It’s well-known that our government still allots benefits or disadvantages based on an individual’s race. Every admissions season, taxpayer-funded colleges and universities across the country accept certain minority applicants (students of East Asian descent excluded) based on lower standards than other applicants. That means the schools end up rejecting students of the “wrong” race with higher scores and grades. The name for this practice is racial preferences. Affirmative action is just a euphemism.
Students either know or suspect this sort of thing exists. What they don’t know or suspect is schools might pull a bait-and-switch. For example, the University of Connecticut told Pamela Swanigan, a biracial student accepted into a doctorate program, that she’d received the prestigious, merit-based Vice Provost’s Award for Excellence scholarship for being the top applicant.
Two years later, Swanigan considered getting an off-campus job. When she tried to confirm she’d be allow to do this and still receive the money, she found out she’d been receiving the Multicultural Scholars Program. Swanigan also learned that the Vice Provost’s Award for Excellence hadn’t existed when the school said she’d won it. Although the school said she could work off-campus and continue receiving the Vice Provost’s award, she could not do so under the less-prestigious, “increasing diversity” scholarship.

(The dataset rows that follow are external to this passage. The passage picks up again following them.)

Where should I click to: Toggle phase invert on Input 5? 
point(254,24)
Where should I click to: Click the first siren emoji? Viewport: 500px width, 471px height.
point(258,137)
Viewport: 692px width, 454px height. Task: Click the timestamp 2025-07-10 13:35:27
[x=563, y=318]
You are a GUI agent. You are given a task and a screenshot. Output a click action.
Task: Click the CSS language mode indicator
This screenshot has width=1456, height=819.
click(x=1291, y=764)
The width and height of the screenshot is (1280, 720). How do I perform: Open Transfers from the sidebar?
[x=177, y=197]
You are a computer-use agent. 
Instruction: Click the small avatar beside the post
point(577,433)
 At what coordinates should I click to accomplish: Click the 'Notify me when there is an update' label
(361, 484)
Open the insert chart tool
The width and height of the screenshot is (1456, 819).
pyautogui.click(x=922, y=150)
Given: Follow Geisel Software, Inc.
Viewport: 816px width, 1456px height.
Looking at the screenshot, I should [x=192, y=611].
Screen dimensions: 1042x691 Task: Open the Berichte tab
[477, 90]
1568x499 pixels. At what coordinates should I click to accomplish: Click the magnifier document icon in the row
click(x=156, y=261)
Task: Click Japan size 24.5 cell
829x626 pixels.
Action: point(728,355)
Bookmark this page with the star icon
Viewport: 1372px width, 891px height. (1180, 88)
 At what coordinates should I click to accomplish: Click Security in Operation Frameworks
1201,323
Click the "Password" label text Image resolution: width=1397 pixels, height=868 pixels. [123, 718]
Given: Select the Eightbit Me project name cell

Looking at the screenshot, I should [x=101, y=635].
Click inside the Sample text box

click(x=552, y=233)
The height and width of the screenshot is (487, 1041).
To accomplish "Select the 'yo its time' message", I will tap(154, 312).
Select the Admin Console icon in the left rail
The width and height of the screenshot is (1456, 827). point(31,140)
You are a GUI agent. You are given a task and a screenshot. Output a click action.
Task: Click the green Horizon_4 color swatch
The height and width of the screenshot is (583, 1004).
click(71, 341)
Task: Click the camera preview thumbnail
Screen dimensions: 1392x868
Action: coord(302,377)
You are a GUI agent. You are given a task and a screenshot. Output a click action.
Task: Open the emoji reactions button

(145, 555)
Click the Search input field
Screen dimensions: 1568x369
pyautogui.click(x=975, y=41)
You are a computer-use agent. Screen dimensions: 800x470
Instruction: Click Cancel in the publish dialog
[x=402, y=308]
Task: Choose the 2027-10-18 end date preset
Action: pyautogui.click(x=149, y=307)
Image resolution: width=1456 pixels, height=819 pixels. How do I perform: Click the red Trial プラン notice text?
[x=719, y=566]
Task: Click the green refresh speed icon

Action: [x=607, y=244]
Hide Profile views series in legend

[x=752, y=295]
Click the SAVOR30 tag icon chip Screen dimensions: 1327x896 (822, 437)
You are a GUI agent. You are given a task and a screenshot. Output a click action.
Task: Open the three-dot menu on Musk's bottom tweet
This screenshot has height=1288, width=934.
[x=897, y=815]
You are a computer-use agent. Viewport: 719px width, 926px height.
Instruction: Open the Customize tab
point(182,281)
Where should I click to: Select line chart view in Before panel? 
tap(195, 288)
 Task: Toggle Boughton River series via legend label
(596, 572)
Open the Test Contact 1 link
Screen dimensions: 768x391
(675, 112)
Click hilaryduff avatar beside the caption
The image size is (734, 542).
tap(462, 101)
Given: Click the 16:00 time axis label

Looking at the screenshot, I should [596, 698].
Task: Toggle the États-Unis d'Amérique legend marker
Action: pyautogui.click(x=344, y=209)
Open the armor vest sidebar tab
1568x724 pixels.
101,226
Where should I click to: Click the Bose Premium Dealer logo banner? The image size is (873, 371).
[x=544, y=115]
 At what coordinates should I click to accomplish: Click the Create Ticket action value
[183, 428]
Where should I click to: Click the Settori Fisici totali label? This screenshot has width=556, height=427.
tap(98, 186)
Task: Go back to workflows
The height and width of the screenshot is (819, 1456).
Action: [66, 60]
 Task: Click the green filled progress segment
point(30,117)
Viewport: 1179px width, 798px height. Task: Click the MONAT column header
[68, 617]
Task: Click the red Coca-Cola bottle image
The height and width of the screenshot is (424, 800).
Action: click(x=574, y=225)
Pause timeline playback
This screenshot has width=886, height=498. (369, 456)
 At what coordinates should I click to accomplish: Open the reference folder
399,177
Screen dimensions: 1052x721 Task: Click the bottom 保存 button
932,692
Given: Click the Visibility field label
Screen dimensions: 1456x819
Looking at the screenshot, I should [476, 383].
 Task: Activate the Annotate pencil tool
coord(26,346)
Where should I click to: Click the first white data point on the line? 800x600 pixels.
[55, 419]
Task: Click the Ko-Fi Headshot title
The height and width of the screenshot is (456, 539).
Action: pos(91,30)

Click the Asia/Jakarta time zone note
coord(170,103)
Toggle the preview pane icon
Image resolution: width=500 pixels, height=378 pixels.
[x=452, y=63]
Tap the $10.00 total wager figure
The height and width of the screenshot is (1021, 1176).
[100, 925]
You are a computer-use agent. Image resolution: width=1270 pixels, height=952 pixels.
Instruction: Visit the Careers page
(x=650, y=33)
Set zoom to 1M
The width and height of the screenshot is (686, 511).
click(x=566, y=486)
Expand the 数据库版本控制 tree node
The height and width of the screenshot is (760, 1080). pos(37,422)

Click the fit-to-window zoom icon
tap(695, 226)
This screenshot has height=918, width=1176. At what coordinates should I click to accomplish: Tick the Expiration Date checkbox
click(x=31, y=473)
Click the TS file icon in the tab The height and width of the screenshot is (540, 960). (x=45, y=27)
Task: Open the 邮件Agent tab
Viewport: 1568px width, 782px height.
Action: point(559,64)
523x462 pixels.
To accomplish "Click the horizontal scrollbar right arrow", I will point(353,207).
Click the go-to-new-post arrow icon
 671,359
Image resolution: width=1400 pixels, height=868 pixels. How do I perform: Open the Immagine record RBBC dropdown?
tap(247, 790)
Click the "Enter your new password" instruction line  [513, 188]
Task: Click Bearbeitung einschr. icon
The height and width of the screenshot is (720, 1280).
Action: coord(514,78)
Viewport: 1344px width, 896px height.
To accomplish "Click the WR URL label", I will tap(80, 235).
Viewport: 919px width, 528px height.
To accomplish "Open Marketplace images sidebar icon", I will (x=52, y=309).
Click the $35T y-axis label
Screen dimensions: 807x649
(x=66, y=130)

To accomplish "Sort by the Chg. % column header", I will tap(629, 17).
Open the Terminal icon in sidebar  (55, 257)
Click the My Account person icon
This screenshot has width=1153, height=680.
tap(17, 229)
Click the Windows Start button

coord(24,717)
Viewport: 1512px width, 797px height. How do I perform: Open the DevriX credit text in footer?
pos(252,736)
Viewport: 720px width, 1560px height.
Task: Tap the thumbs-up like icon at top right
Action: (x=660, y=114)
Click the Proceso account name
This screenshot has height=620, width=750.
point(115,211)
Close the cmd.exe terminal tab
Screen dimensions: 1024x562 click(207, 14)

The school not only lied to Swanigan, it routed her into a race-based scholarship without giving her the opportunity to say yea or nay. Swanigan sued the school, challenging the use of race-based awards. The Center for Individuals Rights (CIR) represents her.
“This is about more than one applicant’s experience at UConn,” said Terence Pell, president of CIR. “Many top universities offer diversity scholarships which are awarded on the basis of race. While the Supreme Court has said that race may be a plus factor in admissions decisions, it has never said race can be the basis for scholarship awards once an applicant has been admitted. A scholarship awarded on the basis of race inevitably stigmatizes talented minority applicants, who come to be recognized for their race rather than their considerable academic achievements.”
As if racial preferences weren’t bad enough, the school withheld its intent to label Swanigan to pursue its own ends.
“My goal is to ensure that students are treated as individuals regardless of race and regardless of other efforts to promote racial diversity,” she said. “I wanted — and still want — to compete on the basis of my academic abilities just like any other student.”